Re: PostgreSQL 8.3.3 chooses wrong query plan when LIMIT 1 added?

From: Gregory Stark <stark(at)enterprisedb(dot)com>
To: Mark Cave-Ayland <mark(dot)cave-ayland(at)siriusit(dot)co(dot)uk>
Cc: pgsql-general(at)postgresql(dot)org
Subject: Re: PostgreSQL 8.3.3 chooses wrong query plan when LIMIT 1 added?
Date: 2008-10-28 08:47:56
Message-ID: 87skqhcdhf.fsf@oxford.xeocode.com
Views: Raw Message | Whole Thread | Download mbox | Resend email
Thread:
Lists: pgsql-general


This looks like another form of the cross-column dependency problem. Postgres
is assuming that the revisions for all files will be evenly spread throughout
the date range and apparently there's a larger variety of dates than files so
it expects to find the last revision for that file fairly quickly scanning
backwards through the dates.

In fact of course files tend to be hot for a period of time and then mostly
idle, so depending on which file you pick that may work well if it's currently
hot or be absolutely terrible if it's a file that hasn't been touched
recently.

» Problem details
In the forum reply about the PostgreSQL query plan, what does Postgres assume about the revisions for all files?

» Extracted data
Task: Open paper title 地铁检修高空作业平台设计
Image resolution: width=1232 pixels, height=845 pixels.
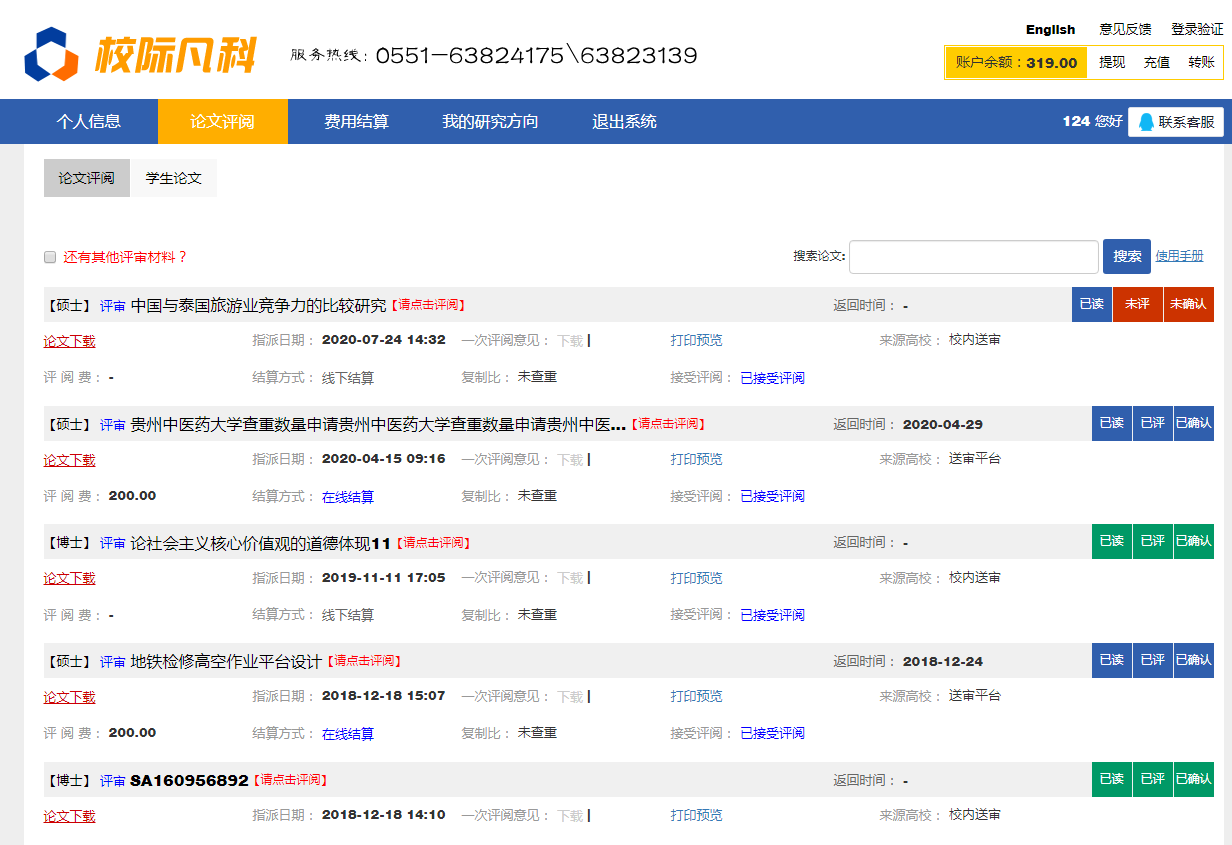Action: (226, 661)
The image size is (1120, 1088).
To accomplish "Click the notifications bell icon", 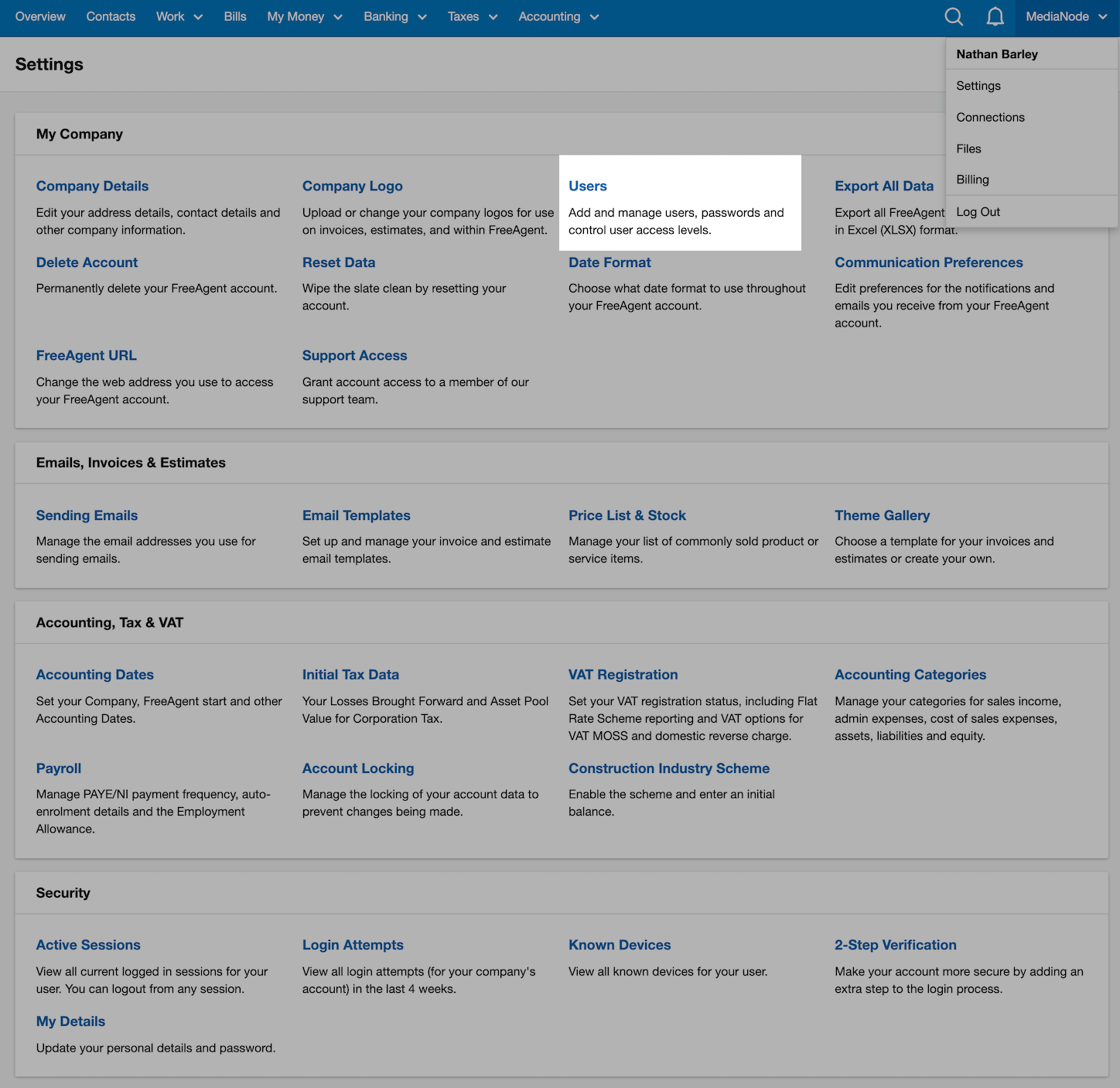I will coord(995,16).
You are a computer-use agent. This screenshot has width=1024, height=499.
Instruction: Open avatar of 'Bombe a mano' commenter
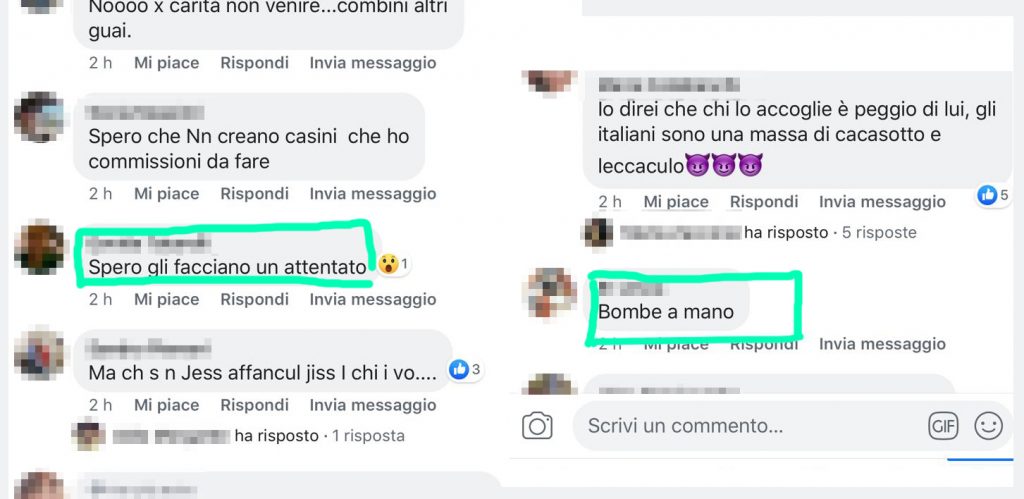click(x=550, y=294)
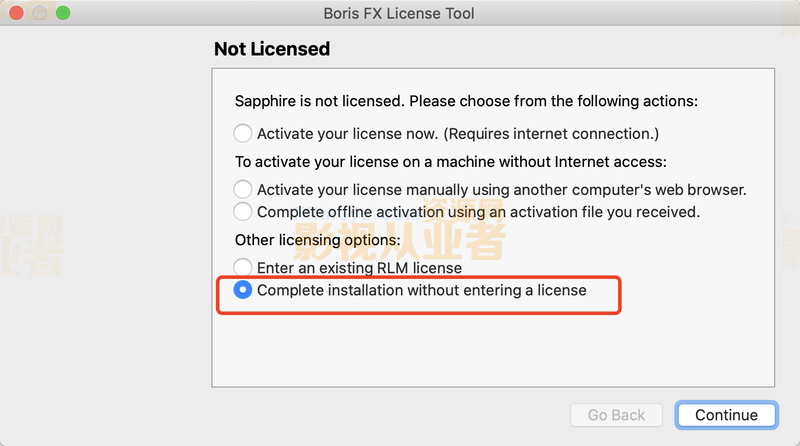Select radio circle for offline activation file option
This screenshot has height=446, width=800.
point(243,211)
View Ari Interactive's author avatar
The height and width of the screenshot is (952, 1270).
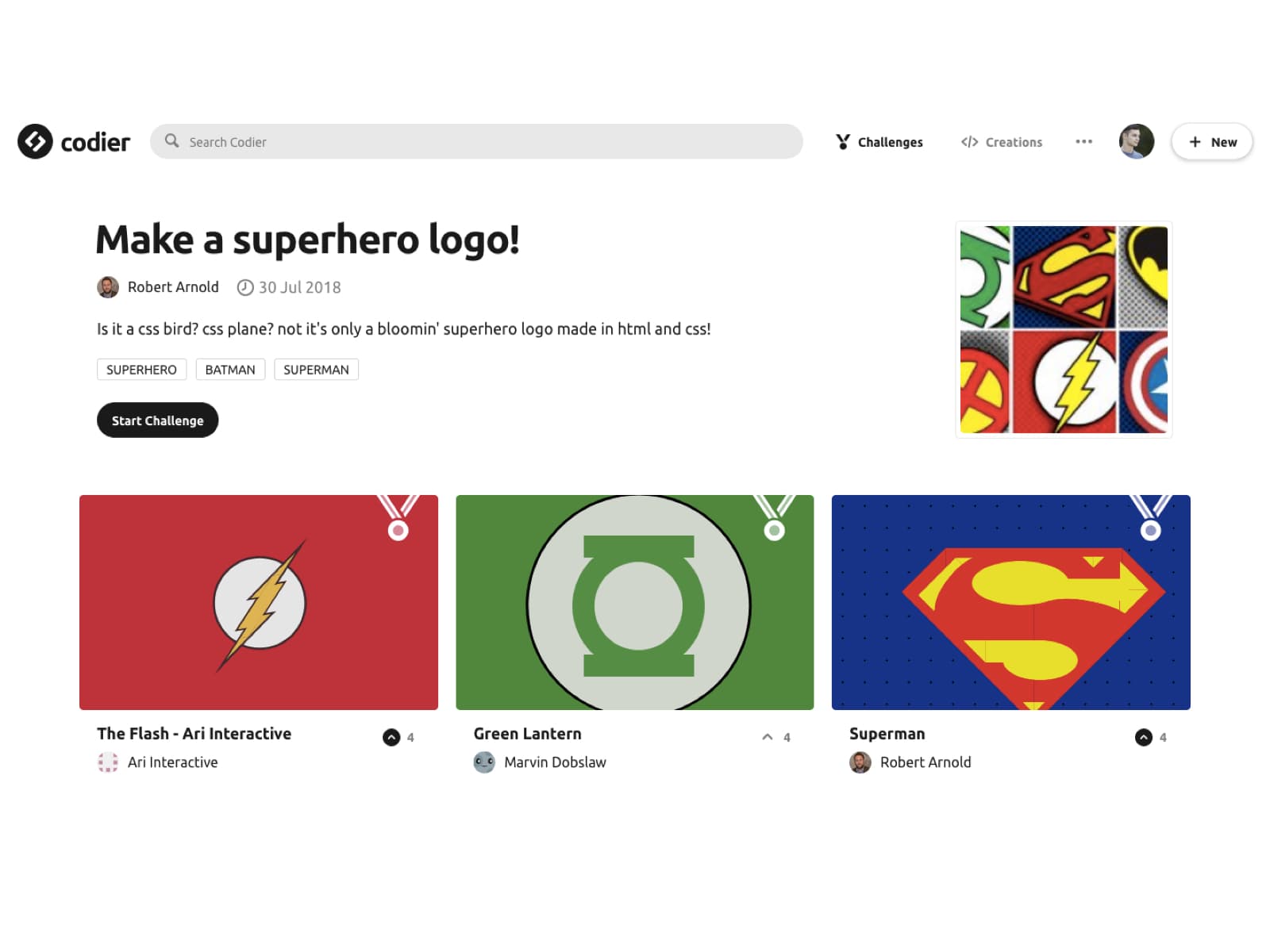click(x=108, y=762)
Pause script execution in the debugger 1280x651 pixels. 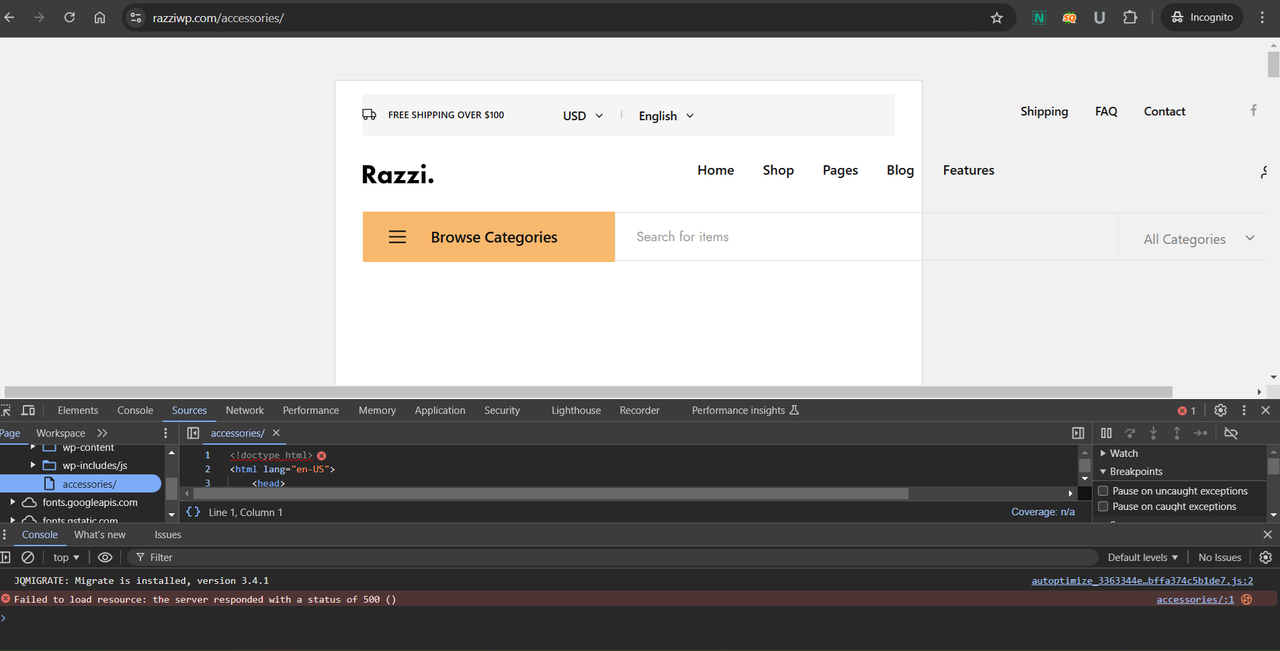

» Full solution
Postgres assumes they will be evenly spread throughout the date range.